Grand Island seeks input to improve dangerous road
Cars collide weekly, Some with deadly consequences at one of Grand Island's most dangerous intersections. Now, the city asks for public input, as engineers make plans to improve Old Potash Highway.
“Some fear driving on 281 between 30 and Old Potash,” public works director John Collins said.
Old Potash sits just north of where two highways meet.
Busy manufacturing plants and popular stores draw constant traffic, and too many crashes.
Collins said, “Collisions along the corridor as a whole, there's about one a week if you average it out over 3 years. So it's an important safety project as well as congestion mitigation.”
Improving this road, and the ones it connects to, is a major priority.

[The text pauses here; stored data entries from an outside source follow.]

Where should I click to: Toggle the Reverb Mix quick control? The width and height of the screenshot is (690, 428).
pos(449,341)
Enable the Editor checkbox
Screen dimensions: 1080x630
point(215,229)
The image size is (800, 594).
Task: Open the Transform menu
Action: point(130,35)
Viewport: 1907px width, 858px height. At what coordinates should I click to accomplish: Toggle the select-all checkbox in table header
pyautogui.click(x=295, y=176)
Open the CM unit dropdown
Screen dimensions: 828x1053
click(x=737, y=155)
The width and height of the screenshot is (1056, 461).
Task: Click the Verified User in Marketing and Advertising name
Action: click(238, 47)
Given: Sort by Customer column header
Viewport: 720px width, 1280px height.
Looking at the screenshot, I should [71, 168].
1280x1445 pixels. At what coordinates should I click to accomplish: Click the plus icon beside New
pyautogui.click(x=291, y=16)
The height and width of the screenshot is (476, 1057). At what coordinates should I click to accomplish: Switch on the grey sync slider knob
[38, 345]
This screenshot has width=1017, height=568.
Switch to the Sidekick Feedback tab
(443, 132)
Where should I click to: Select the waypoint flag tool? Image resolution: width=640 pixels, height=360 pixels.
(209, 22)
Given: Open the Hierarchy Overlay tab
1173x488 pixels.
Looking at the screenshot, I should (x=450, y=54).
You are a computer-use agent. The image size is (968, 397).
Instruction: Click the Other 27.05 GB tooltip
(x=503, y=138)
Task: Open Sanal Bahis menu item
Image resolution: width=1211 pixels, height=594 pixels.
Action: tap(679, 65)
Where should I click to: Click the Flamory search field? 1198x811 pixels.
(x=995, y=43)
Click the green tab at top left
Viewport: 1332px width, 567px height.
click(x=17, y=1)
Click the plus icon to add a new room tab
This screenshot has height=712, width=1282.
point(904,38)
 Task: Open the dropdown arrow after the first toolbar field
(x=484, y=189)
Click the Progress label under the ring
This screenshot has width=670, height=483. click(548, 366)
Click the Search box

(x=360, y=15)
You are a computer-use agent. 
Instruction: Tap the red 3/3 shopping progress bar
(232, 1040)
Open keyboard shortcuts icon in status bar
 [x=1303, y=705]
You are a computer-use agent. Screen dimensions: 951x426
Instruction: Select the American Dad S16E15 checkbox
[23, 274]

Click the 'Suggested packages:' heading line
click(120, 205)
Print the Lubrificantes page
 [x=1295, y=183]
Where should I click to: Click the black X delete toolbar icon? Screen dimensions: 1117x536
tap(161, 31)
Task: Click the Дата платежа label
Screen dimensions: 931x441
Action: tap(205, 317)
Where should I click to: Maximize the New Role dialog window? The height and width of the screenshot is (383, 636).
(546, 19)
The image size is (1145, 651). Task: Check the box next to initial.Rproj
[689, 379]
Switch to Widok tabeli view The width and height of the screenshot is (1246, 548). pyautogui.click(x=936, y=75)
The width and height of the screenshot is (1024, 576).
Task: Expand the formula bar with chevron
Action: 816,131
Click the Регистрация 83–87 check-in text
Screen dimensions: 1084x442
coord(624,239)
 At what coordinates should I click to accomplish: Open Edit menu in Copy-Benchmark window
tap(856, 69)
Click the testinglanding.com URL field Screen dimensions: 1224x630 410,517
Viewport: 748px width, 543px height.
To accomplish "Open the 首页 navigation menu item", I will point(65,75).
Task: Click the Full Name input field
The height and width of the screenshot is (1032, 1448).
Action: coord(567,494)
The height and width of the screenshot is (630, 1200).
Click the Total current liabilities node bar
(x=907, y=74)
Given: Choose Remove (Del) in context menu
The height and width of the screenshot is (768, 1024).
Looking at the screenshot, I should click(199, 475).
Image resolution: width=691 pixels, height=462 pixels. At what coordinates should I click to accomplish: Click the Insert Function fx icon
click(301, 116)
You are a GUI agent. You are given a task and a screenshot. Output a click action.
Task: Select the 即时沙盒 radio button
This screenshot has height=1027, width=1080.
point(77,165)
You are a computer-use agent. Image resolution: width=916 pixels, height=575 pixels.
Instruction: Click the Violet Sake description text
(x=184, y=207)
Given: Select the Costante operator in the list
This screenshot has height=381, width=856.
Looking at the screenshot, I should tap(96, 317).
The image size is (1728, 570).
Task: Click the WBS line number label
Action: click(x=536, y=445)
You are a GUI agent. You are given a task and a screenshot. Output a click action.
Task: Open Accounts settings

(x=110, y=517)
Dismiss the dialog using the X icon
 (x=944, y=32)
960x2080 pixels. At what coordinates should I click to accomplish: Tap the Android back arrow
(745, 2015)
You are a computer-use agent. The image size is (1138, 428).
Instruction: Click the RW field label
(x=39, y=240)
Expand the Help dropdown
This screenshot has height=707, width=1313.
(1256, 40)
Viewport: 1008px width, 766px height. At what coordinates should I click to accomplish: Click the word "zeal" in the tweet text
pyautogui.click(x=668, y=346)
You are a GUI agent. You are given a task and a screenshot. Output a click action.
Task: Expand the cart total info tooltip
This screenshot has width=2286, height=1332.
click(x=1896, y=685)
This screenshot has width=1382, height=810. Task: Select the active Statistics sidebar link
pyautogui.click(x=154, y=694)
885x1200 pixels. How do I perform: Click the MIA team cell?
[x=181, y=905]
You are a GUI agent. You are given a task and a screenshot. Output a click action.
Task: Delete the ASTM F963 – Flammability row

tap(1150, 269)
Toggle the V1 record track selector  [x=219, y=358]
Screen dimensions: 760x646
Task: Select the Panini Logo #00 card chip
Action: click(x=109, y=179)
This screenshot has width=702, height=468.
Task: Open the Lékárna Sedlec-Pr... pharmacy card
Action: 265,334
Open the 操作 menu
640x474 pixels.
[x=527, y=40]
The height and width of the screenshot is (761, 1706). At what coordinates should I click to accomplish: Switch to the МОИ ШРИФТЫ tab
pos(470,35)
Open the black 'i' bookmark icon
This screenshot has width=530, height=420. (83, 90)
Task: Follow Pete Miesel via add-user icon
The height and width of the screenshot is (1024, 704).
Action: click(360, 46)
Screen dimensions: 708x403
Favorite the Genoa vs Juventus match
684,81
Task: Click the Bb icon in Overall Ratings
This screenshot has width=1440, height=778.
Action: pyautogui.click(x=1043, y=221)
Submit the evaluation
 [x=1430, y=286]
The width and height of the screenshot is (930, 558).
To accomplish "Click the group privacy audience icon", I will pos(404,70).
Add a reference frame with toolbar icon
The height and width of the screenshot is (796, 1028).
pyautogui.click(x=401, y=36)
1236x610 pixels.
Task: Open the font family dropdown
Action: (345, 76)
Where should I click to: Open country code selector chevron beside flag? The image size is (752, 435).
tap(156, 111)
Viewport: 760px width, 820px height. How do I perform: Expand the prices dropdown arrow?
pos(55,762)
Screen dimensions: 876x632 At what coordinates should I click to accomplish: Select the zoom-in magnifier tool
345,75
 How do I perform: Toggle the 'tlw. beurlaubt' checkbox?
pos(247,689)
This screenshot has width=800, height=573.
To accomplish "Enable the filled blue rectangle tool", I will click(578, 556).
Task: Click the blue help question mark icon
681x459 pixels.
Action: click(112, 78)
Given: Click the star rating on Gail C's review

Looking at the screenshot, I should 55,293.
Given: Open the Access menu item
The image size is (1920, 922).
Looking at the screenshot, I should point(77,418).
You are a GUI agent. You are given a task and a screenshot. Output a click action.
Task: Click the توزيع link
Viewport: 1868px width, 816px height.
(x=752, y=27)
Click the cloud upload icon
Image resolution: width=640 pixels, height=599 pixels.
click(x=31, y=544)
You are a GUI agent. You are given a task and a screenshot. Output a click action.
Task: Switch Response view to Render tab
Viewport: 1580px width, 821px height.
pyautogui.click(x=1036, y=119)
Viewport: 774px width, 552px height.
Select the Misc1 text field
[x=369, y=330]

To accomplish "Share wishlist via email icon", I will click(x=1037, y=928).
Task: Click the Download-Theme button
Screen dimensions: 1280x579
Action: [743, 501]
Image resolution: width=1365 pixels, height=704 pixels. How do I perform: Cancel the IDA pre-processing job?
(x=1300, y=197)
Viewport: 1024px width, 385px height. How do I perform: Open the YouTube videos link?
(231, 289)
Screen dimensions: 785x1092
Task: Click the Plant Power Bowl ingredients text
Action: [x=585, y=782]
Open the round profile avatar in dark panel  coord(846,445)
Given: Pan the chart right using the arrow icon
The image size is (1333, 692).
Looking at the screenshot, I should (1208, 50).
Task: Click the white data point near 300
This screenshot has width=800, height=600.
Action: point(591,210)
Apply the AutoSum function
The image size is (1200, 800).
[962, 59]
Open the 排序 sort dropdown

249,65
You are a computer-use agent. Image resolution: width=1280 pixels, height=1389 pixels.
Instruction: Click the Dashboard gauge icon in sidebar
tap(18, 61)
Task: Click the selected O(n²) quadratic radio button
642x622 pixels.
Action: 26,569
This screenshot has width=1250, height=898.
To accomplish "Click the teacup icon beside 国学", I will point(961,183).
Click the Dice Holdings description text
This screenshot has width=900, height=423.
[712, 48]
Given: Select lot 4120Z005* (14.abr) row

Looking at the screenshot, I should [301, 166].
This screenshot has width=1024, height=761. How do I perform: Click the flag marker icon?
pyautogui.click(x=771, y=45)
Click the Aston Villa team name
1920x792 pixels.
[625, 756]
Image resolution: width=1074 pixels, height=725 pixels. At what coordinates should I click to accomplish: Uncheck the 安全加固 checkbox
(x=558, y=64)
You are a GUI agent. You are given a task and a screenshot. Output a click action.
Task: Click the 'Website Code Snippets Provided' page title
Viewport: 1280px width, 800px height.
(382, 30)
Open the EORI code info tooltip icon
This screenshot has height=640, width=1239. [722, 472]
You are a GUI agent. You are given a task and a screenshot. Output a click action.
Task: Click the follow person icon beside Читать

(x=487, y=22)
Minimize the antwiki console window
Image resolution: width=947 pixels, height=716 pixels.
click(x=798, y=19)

Collins said, “We plan to start on Old Potash and intend to look at the whole area over time.”
But before they do anything they want to hear from people who use the road often to see if there are any problems they've overlooked.
Dozens attended an open house Tuesday, which allowed people to speak up.
One concern, is many drivers say they feel like they wait forever to make a left turn. It may be a matter of seconds, but people may take chances if they get impatient.
Collins said, “It impacts driver behavior, including traffic violations and causing collisions away from that area, not just on the corridor.”
The city may break improvements up into several phases. And they say it could take years, and millions, although state funding would likely help.
Collins said, “We're expecting things like maybe dual left turn lanes, or an additional right turn lane that's not there.”
Engineers would like to raise medians, add lanes, maybe even look at roundabouts and bike routes, all in the name of safety.
Grand Island Mayor Jeremy Jensen said problems are compounded by the fact the city has grown to the west. He says the infrastructure hasn't kept up.
Another concern is relocating the post office to old potash from downtown. The mayor says one unknown is foot traffic.
He said, “Most of that's simply going to be eliminated. I don't see many people having the ability to walk to the post office like they did in the past and so we've got thriving business along this corridor. Hornady continues to grow. All of those businesses, Hy-Vee, all right there.”
The mayor says if the city moves ahead with construction, it will be painful because it will result in delays and detours but said it's in the long term interest of the city.